On Aug. 24, 2022, President Joe Biden announced via Twitter the cancellation of $10,000 of federal student loan debt for eligible borrowers, and $20,000 for federal Pell Grant recipients.

PAYE Pros Explained

  • Forgiveness after 20 years: Borrowers can be forgiven all student debt on the PAYE Repayment Plan after 20 years of payment, regardless of whether funds were borrowed for an undergraduate or graduate degree.
  • Spousal income can be excluded: If you’re married and want to have payments based on your income alone, PAYE allows this if you file taxes separately.
  • Payments are capped: PAYE limits monthly payment amounts to not exceed what you’d pay on a 10-year Standard Repayment Plan.

REPAYE vs. PAYE Drawbacks

REPAYE Drawbacks PAYE Drawbacks
Payments aren’t capped Only open to newer borrowers
Forgiveness for graduate student loans takes 25 years Partial financial hardship required
Married borrowers’ payments are based on joint income Interest may be capitalized


IDR plans, such as PAYE and REPAYE, stretch out repayment beyond the 10-year Standard Repayment Plan, and can therefore increase the total cost of your loan relative to staying on the 10-year Standard plan. This is because you’re charged interest on a higher principal amount for a longer period of time.

REPAYE Cons Explained

  • Payments aren’t capped: If your income increases, your monthly payment will increase with no cap. Some borrowers might end up paying more on REPAYE than they would on the 10-year Standard Repayment Plan.
  • Forgiveness for graduate loans takes 25 years: If you borrowed for graduate or professional studies, you need to make 25 years of payments before you’re eligible to have the remaining balance forgiven. This is relative to 20 years on a PAYE plan. (Balances on undergraduate student loan balances under REPAYE can still be forgiven after 20 years.)
  • Married borrowers’ payments are based on joint income: Both you and your spouse’s incomes are used to calculate monthly payments, whether you file your taxes jointly or separately.

PAYE Cons Explained

  • Only open to newer borrowers: To be eligible for PAYE, you must have borrowed your first federal student loan after Oct. 1, 2007, and have had a disbursement of a direct loan after Oct. 1, 2011.
  • Partial financial hardship required: You can only enroll in PAYE if your income is low enough that your payments on this plan are lower than what they’d be on the 10-year Standard plan. 
  • Interest may be capitalized: If your payments reach the cap—what you’d pay on a 10-year Standard Repayment Plan—interest will be capitalized even if you stay on PAYE and recertify each year. But the amount of interest capitalized is limited to no more than 10% of your student loan balance when you enrolled in PAYE.

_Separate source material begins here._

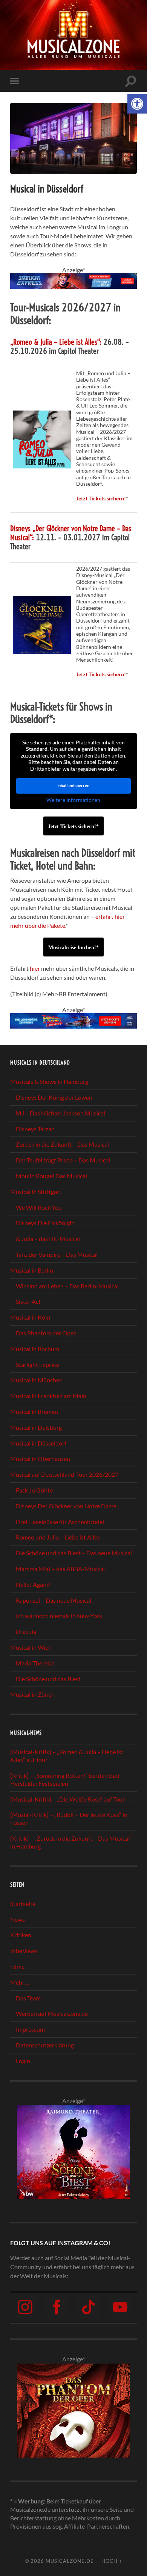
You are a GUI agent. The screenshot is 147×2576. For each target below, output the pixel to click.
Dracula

When to Pick REPAYE vs. PAYE

If you have student loans eligible for both REPAYE and PAYE, which should you choose? The answer may depend on your student loan goals, and whether you expect your income to change or increase during repayment.

Choose REPAYE if…

  • You don’t meet the PAYE income or loan origination eligibility requirements
  • You want a subsidy that covers 50% to 100% of unpaid interest amounts
  • You don’t want to worry about unpaid interest being capitalized (meaning, paying interest on unpaid interest amounts)
  • You expect your income to remain low enough that payments won’t exceed what you’d pay on a 10-year plan

Choose PAYE if…

  • You want your monthly payments capped so they’re no more than what you’d pay on a 10-year repayment plan
  • You’re married, but want payments based on your income only (you must file taxes separately)
  • You have graduate student loans and plan to pursue 20-year forgiveness


If you commit to one payment plan, you’re not locked in. Borrowers can apply with their servicer to switch to any federal repayment plan they’re eligible for at any time. Just be aware that interest is capitalized any time you change repayment plans. 

Use the Federal Student Aid’s Loan Simulator tool to project your costs on different repayment plans, including monthly payments and total amounts repaid to help determine which repayment plan is right for you.